Now Paretsky brings her incomparable storytelling brilliance to her most powerful Warshawski novel yet. Total Recall follows the Chicago P.I. on a road that winds back more than fifty years – and into an intricate maze of wartime lies, heartbreaking secrets, and harrowing retribution.
For V.I., the journey begins with a national conference in downtown Chicago, where angry protesters are calling for the recovery of Holocaust assets. Replayed on the evening news is the scene of a slight man who has stood up at the conference to tell an astonishing story of a childhood shattered by the Holocaust – a story that has devastating consequences for V.I.'s cherished friend and mentor, Lotty Herschel.
Lotty was a girl of nine when she emigrated from Austria to England, one of a group of children wrenched from their parents and saved from the Nazi terror just before the war broke out. Now stunningly – impossibly – it appears that someone from that long-lost past may have returned.

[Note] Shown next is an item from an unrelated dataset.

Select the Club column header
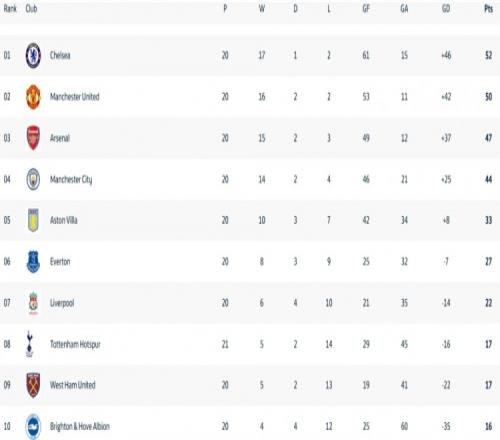This screenshot has height=440, width=500. (31, 9)
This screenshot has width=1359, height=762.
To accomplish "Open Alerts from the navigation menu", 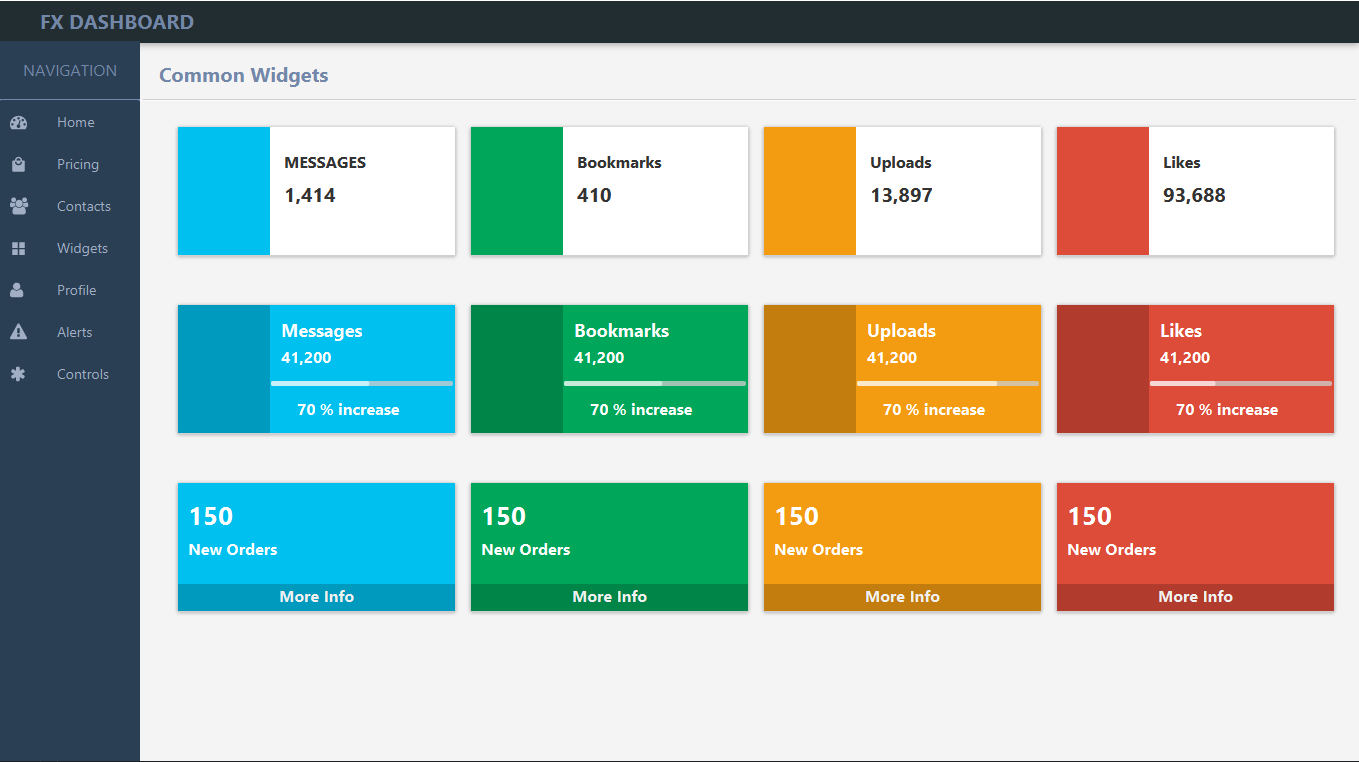I will click(x=74, y=332).
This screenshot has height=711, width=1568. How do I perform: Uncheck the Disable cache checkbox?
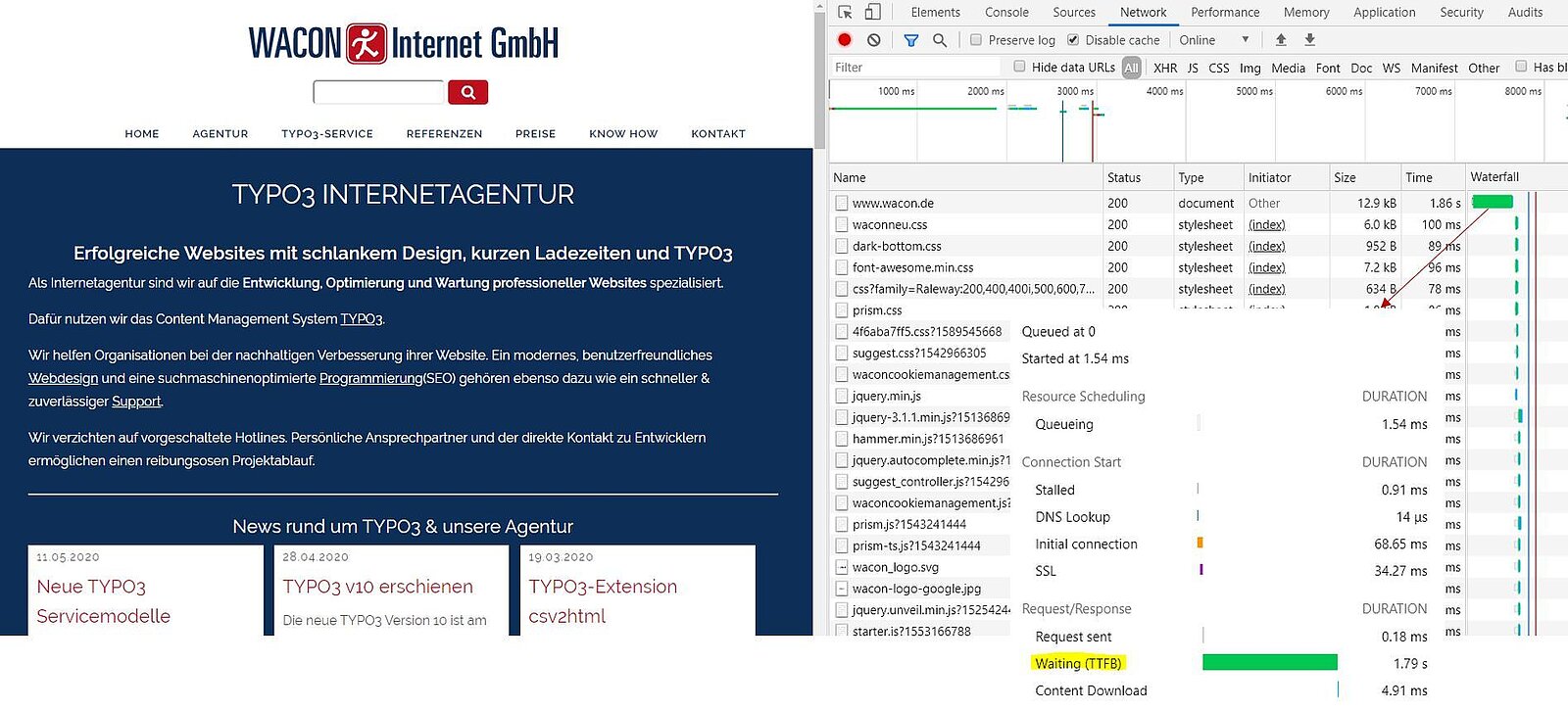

With the help of a recovered-memory therapist, Paul Radbuka has recently learned his true identity. But is he who he claims to be? Or is he a cunning impostor who has usurped someone else's history… a history Lotty has tried to forget for over fifty years?
As a frightened V.I. watches her friend unravel, she sets out to help in the only way she can: by investigating Radbuka's past. Already working on a difficult case for a poor family cheated of their life insurance, she tries to balance Lotty's needs with her client's, only to find that both are spiraling into a whirlpool of international crime that stretches from Switzerland and Germany to Chicago 's South Side.
As the atrocities of the past reach out to engulf the living, V.I. struggles to decide whose memories of a terrible war she can trust, and moves closer to a chilling realization of the truth – a truth that almost destroys her oldest friend.
With fierce emotional power, Sara Paretsky has woven a gripping and morally complex novel of crime and punishment, memory and illusion. Destined to become a suspense classic, Total Recall proves once again the daring and compelling genius of Sara Paretsky.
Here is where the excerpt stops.